5月の花といえばバラが真っ先に思い浮かびます。
今年は天候にも恵まれ、思いのほか花付きが良く、先ごろ開かれた横浜ローズウイークでは、山下公園や港の見える丘公園などで見事に咲いたバラを愛でようと大勢の人が詰めかけました。
横浜では2027年に「花博」と称する国際園芸博覧会が開催される予定です。バラは横浜市の花に制定されているのですが、市内各地を花と緑で彩る「ガーデンネックレス」という催しでも、花博を盛り上げるかのようにバラが咲き誇っています。
横浜ではないのですが、同じ神奈川県の厚木市にある工場でもバラが見頃を迎え、5月14日は「ばら鑑賞会」が開かれました。知る人ぞ知る「フルハーフのばら」です。
文/トラックマガジン「フルロード」編集部、写真/フルロード編集部・日本フルハーフ
コロナ禍一過、4年ぶりの「ばら観賞会」
日本フルハーフといえば、ウイングやバンボディなどカーゴ系架装メーカーの最大手として知られていますが、厚木市上依知野原にある本社工場はバラの工場としても知られています。
これは1984年、「味気ない工場に潤いを……」と当時役員であった佐藤三樹三市と有志が集まり、55本のバラの苗木を工場の片隅に植えたのが始まりです。以来40年間にわたって、工場の有志によって少しずつバラを増やしていき、今では400種類1000本のさまざまなバラが咲いています。
バラは病害虫に弱く、育てるには細やかな気配りが必要です。逆にいえば、愛情を注げば注ぐほどたくさんの蕾をつけ、きれいな花を咲かせます。
日本フルハーフのバラは、一切専門家の手を借りず、2人の専従社員が管理しているそう。バラを巻きつけるポール等も手づくりしているというから、ふだんから愛情がたっぷり注がれ育てられているのでしょう。
日本フルハーフはバラを植栽してから4年後の1988年、創立25周年を記念して「きれいに咲いたバラを地域の方に見てもらおう」と「ばら祭り」(現在のばら観賞会)を開催。
以降「ばら鑑賞会」の日は、日本フルハーフの関係者はもとより近隣の住民にも工場を開放。来場した人たちはさまざまな色彩のバラを楽しむとともに、苗木や切り花の販売を目当てに遠方から駆けつけるバラ愛好家も増えてきたといいます。
さまざまなバラが紡ぐさまざまな縁
今年の「ばら鑑賞会」は36回目。コロナ禍で4年ぶりの開催となりましたが、好天にも恵まれ、朝からたくさんの人で賑わいました。
会場のメモリアルガーデンには10周年ごとに記念のバラが植えられていますが、日本フルハーフは今年10月には創立60周年を迎えます。60周年にふさわしいメモリアルローズはどれにしたらいいか、6つの候補の中から選んでもらうコンテストも行なわれていました。

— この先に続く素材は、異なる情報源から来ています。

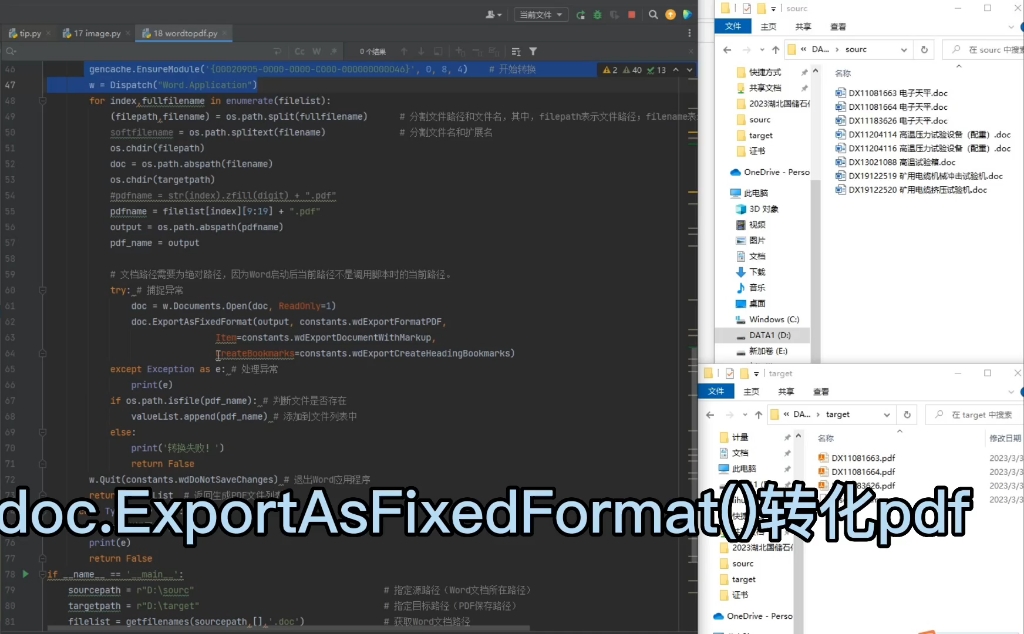Screen dimensions: 1024x634
Task: Open the sourc folder search magnifier
Action: click(955, 49)
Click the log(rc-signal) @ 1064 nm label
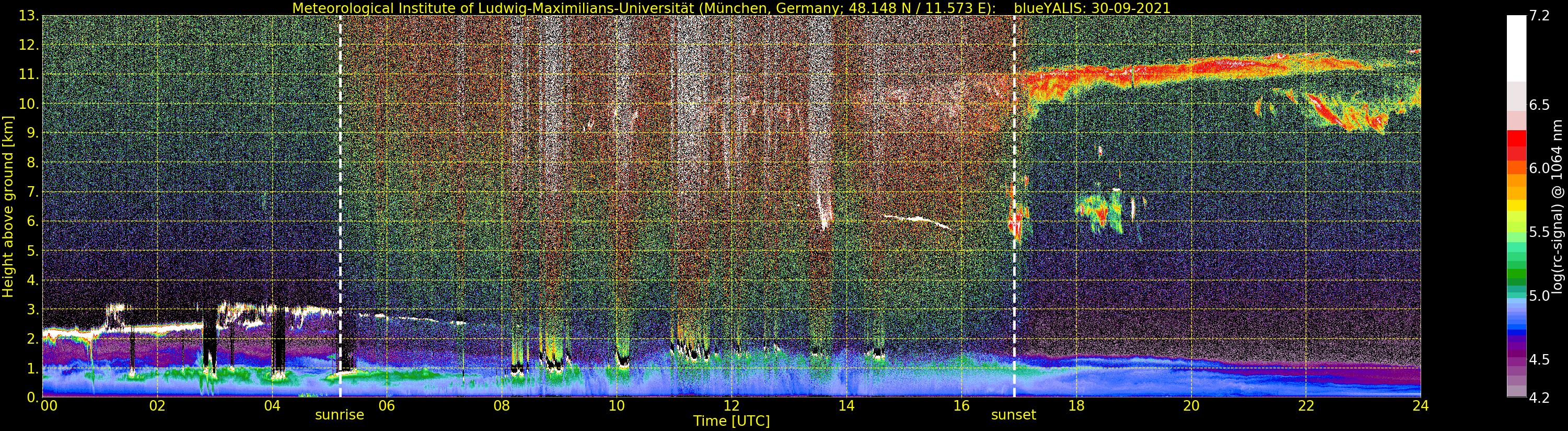This screenshot has height=431, width=1568. (x=1557, y=206)
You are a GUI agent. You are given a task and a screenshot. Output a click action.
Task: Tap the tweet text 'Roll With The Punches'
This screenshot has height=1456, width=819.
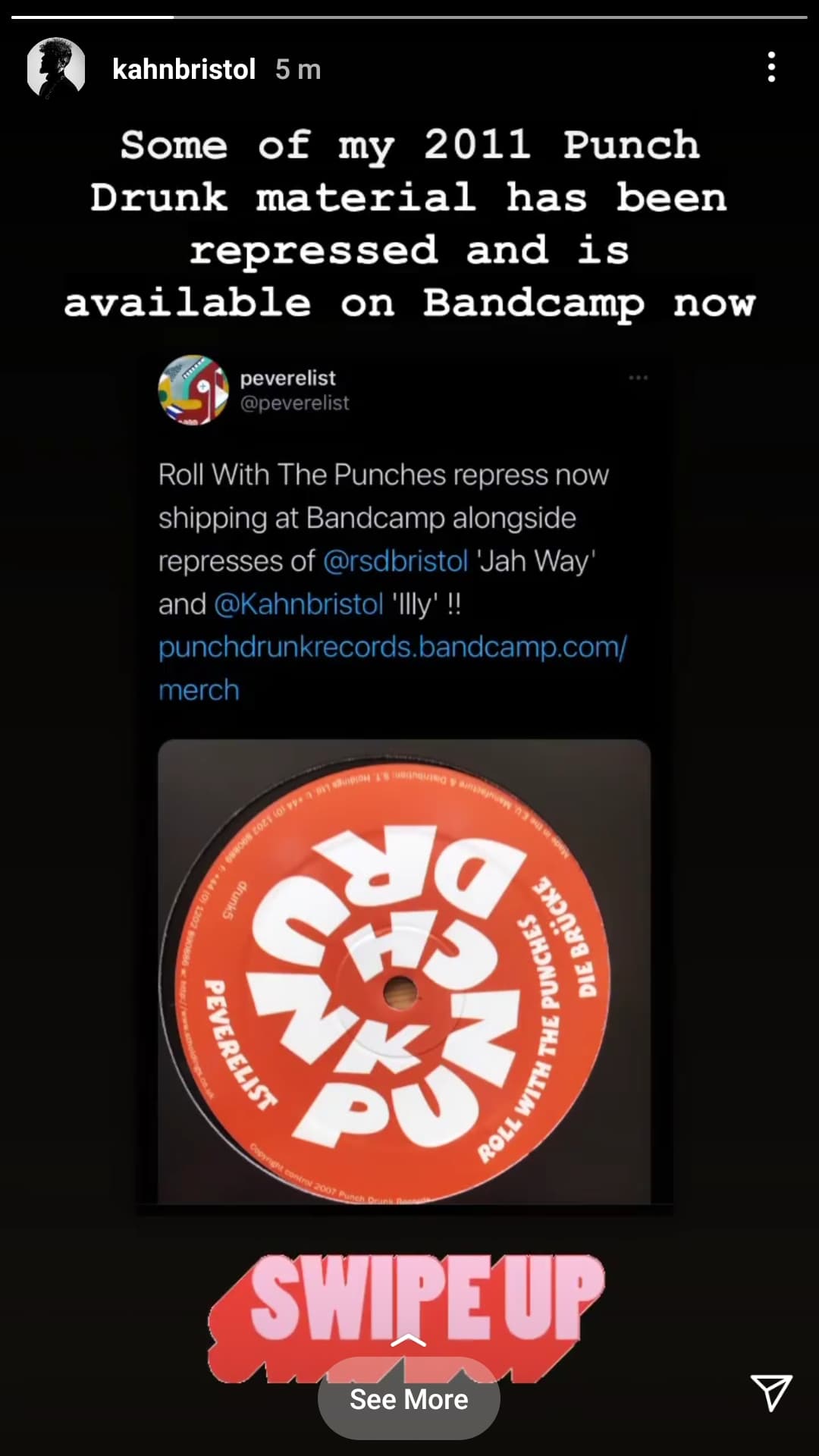point(302,475)
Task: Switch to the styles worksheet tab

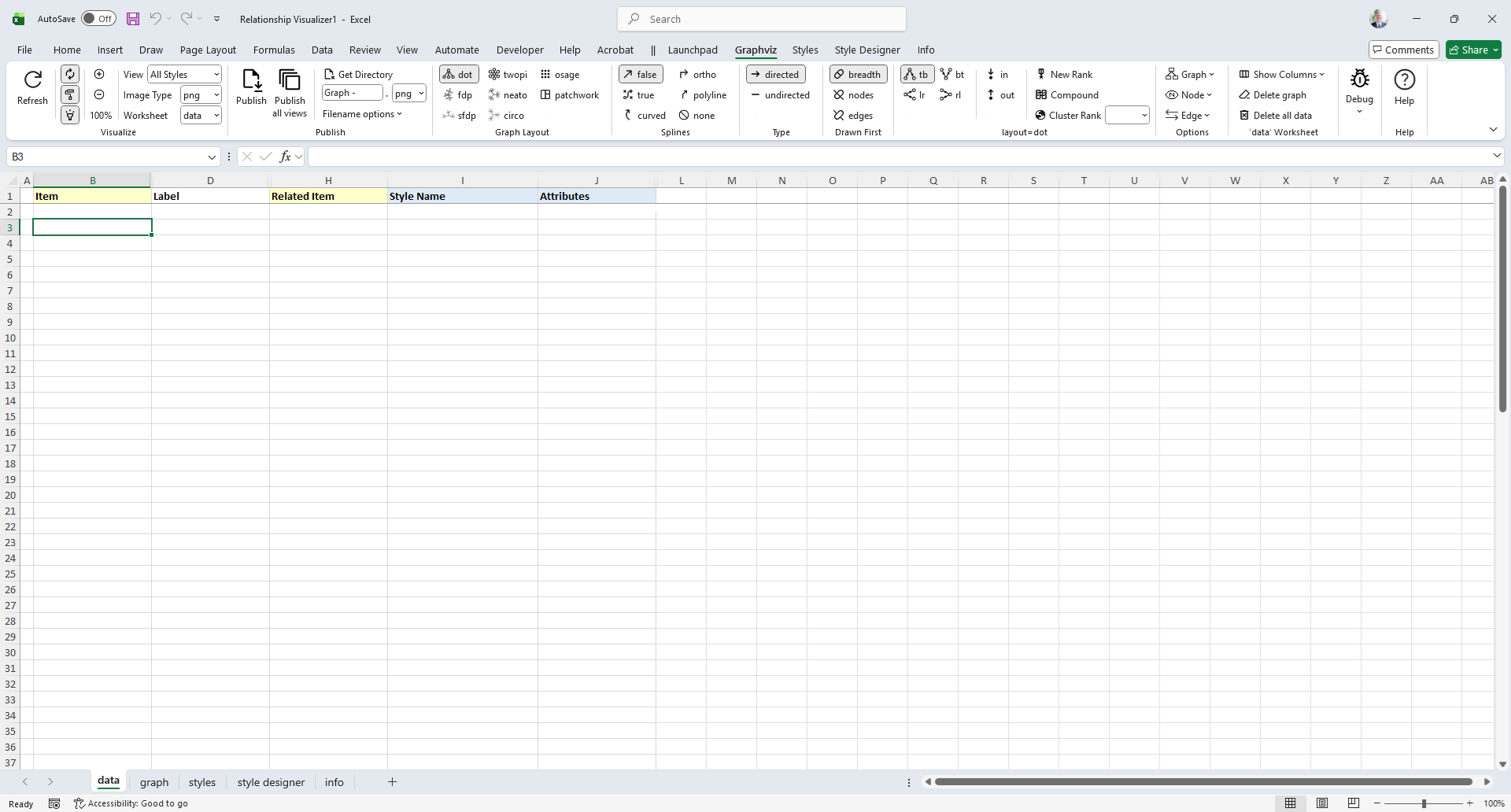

また、コーナーポールに国旗をはためかせて黒塗りのリムジンが来場。聞けば、ドミニカ共和国の全権特命大使の高田ロバート氏がご家族と一緒に来援されたそう。実はロバートさんは若い時にフルハーフの工場の現場で働いていたとのことで、その縁なんだとか。
バラの縁は、「ばら鑑賞会」が中止となったコロナ禍の最中にも結ばれていました。近隣の病院で働くエッセンシャルワーカーのお医者さんや看護師さんを励まそうと、工場で咲いたバラをたくさんの花束にして一人一人に贈ったそうです。
また、ワクチン集団接種会場にバラのアレンジメントを寄贈したり、特別養護老人ホームにもフラワーBOXを贈ったそうです。
ところで当サイトはトラックのWebサイトです。あまり関係のないバラの話を長々と書いてしまいましたので、最後は謎掛けで締めたいと思います。
「フルハーフのばら」と掛けて「フルハーフのトラック」と解きます。その心は「どちらも工場の皆さんが丹精込めてつくっています」。